やっぱり厳しさは必要さ。俺は、そこはコーチが悪役になってもやらきゃいけないと思う。だって2013年からずっとBクラスで、今年も最下位争いだろ。いま変えないで、いつやるの!
残念ながら、いまの中日を支えているのは、モリシゲさんが中南米から探してきた選手たち。
ビシエド、
アルモンテとかね。でも、助っ人はあくまで助っ人。投打とも軸になり、ほかを引っ張る日本人選手が出てこないと、このままズルズル行くよ。中日だけじゃない。
巨人だって、もう4年連続V逸。待ってて現れるわけじゃないからね。
ゲレーロはなぜダメだった?
モリシゲさんにドミニカ共和国での話も聞いたけど、いいね、いい塩梅(あんばい)にいい加減で。たとえば、試合を見て、いいと思った選手に試合の後、話しかける。そのとき「代理人はいるのか」と聞くんだけど、たいていは「いない」と答えるらしい。無名の選手ばかりだからね。

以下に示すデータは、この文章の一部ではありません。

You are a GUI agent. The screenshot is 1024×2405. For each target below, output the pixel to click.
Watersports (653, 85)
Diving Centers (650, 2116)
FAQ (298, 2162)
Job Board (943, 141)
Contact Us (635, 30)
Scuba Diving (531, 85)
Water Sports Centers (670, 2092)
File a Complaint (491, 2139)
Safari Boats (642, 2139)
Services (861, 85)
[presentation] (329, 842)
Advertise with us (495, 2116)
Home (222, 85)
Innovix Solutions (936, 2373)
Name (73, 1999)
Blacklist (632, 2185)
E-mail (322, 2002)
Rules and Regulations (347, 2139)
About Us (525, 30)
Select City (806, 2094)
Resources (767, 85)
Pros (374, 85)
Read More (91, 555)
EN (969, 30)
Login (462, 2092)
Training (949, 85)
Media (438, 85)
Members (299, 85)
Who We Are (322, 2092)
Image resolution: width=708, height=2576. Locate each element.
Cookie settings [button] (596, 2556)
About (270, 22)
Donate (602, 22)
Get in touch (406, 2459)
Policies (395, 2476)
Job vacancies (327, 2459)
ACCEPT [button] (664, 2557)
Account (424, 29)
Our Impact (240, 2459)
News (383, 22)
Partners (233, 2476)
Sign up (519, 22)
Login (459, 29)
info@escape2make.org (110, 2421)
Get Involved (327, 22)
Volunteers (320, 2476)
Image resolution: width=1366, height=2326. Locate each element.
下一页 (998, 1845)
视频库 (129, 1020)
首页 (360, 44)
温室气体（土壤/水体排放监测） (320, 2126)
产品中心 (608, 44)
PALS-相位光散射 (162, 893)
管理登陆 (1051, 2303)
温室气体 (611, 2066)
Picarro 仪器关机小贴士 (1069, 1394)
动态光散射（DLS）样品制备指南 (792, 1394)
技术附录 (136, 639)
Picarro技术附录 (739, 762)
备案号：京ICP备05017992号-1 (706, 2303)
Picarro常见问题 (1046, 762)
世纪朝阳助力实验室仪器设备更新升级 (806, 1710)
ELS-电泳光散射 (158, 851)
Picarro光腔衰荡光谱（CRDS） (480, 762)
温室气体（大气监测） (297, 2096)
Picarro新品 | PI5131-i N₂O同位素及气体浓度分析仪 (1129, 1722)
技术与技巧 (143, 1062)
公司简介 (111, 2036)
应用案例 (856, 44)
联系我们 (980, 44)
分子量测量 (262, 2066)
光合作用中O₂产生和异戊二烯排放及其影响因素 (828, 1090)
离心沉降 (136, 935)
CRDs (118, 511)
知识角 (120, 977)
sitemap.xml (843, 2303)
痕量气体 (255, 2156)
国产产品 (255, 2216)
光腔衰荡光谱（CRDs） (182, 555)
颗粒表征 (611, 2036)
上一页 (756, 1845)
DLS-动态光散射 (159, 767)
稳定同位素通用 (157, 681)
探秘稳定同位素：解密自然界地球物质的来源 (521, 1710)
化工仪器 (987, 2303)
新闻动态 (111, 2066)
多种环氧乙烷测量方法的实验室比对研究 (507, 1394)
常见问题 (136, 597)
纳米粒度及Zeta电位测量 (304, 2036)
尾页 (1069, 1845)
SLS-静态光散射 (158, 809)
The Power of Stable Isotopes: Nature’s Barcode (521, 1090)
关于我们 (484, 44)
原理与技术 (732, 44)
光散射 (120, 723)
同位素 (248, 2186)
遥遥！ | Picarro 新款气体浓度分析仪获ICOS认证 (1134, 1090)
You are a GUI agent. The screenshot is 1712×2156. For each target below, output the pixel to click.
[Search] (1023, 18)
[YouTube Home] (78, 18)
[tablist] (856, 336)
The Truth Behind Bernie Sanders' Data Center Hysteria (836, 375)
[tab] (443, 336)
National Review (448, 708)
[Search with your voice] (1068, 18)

ただ、モリシゲさんがその選手から離れると、必ずスタンドから誰かが近寄ってきて「俺はあいつの代理人だ」という。しかも、3人くらいが次々来て、「あいつは偽物だ、俺が本物の代理人だ」って。あとで選手に聞くと「あんな人たち、誰も知らない」って言うから、途中から気にしなくなったらしいけどね。
ただ、確かにダイヤの原石みたいな選手がゴロゴロいるけど、拾いたい放題かというと、少しずつ事情が変わってきているみたい。
一つはメジャーのスカウトの「青田買い」。明らかにすごい選手は、10代の半ばくらいで、メジャーが6年とか8年契約しちゃう。しかも億単位のカネでね。
こうなると、日本で育てるしかないかなという話をしていた。実際、広島の
フランスアなんて典型じゃないかな。日本に来たばかりのころは、とにかく体力がなくて。投げたら次の日、練習できないくらい。それを日本で鍛えて、いまや救世主だからね。要は、日本で修正できる課題には目をつぶって、肩の可動域とか体の柔らかさとか天性の部分を見極めて取るというね。
加えて外国人選手の場合、扱い方も大事。巨人が高いカネを出して中日から引き抜いた
ゲレーロなんて、もう完全にいらんでしょ。これから帳尻合わせに打ったとしても、もう遅過ぎだよね。
モリシゲさんは「ゲレーロがこうなるのは分かっていた」と言っていた。要はむちゃくちゃ性格が弱い男なんだ。それを周囲に隠すため虚勢を張るけど、少し結果が出ないと、すぐイライラしちゃう。こういう選手をうまく扱うには、時には厳しいことも言いながらコントロールできる人がいなきゃいけない。中日時代は、モリシゲさんが自らそれをやったと言ってた。敵ながら、あるGMにも忠告したらしいけどね。あれ、匿名になってないかな。